Whatever the situation is that ails a man, whether it is getting lost in Chicago, his career, his relationships, or his life, he needs to not be afraid to ask for help.  It can be easy for the male chorus to bellow out the line, “he needs help”, when discussing murderers, abusers, and molesters.  The remaining men, who need help, are left to sing quietly alone in the shower, “Help, I need some body, not just anybody”.   

I have a profession that affords me the opportunity to journey with men into their hearts and souls. In a sense, I help hold the mirror.  So many men fear being a wimp or a loser, hence equate the need for counseling to an inferior status. However, the men with whom I’ve worked are the business owners, attorneys, engineers, doctors, marines, and plumbers of our every day life. These men explore the interior landscape of their souls in order to navigate the evolving requirements of what it means to be a fit male in the 21st century.  They are my heroes because they have the courage to evolve into compassionate and strong men – men for the new millennium – soulnauts.

These soulnauts seek to understand better what is going on inside themselves in order to connect emotionally more deeply to their partners.  They are learning more effective and respectful ways of parenting.  They are learning to become emotionally literate and to manage their emotions in stressful situations.  They have the guts to discover the craters in their character, the wounds in their hearts, the fire in their belly, and the gifts of their humanity.  I have seen soulnauts become better fathers, intimate partners, business owners, attorneys, electricians, and teachers.  There is not a loser among them.  They are entering into the next frontier for men, their own heart and soul.
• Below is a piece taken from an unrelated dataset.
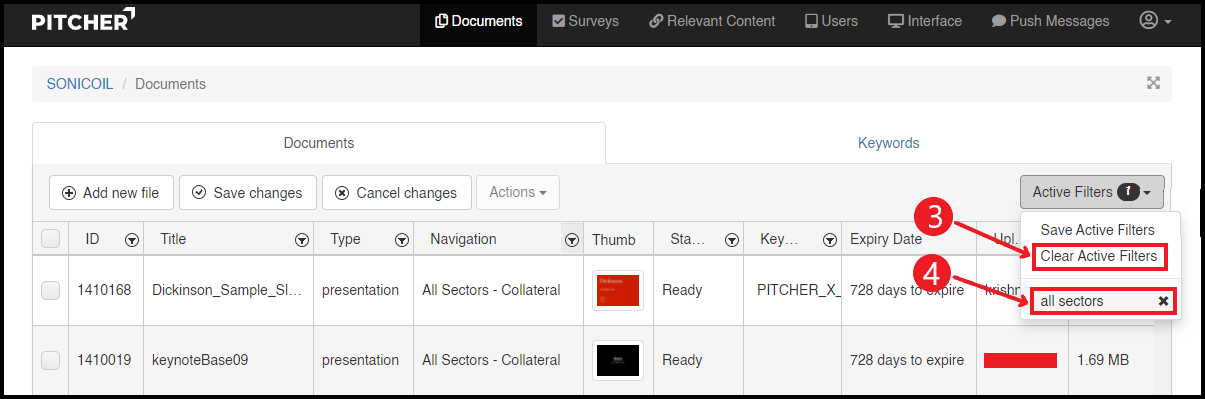Open the red Dickinson presentation thumbnail
This screenshot has height=399, width=1205.
point(618,290)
As society evolves and changes, so must men.  The fittest men in the new millennium will need to be in touch with and know how to manage their interior world as much as they have been masters at their exterior world of gadgets, organisms, territories, and equations.  Each person that enters a new frontier has to face the fear of the unknown and unfamiliar.  The fittest male overcomes the fear and takes the next the step just as the pioneers, innovators, and visionaries of the past did.

Imagine what the world would be like if men could experience pain and shame without feeling entitled to stop or punish those whom they deem responsible.  A world where boys are raised to unclench their fists and open their hearts. A world full of heroic men, courageous and strong enough to not only be astronauts, firefighters, and linebackers, but soulnauts … able to go into the fire in the building and in their belly, into a board room discussion and into an intimate bedroom discussion.  This world would solve complex human problems differently and less violently. 

Perhaps Grand Rapids wouldn’t have lost four lives to domestic violence if the alleged killers had sought help upon feeling rejected. On a grander scale, when we were all dealing with the fear and powerlessness after 9/11, perhaps the leaders of our great nation would not have led us to the war in Iraq.

The more we are able to identify, sooth, and resolve the shame and pain in our interior world, the less it is destructively expelled onto others in the exterior world.  The more we have the courage to ask for and receive help, the more fit we can become. As this process increases for men, I believe the world will be a better place.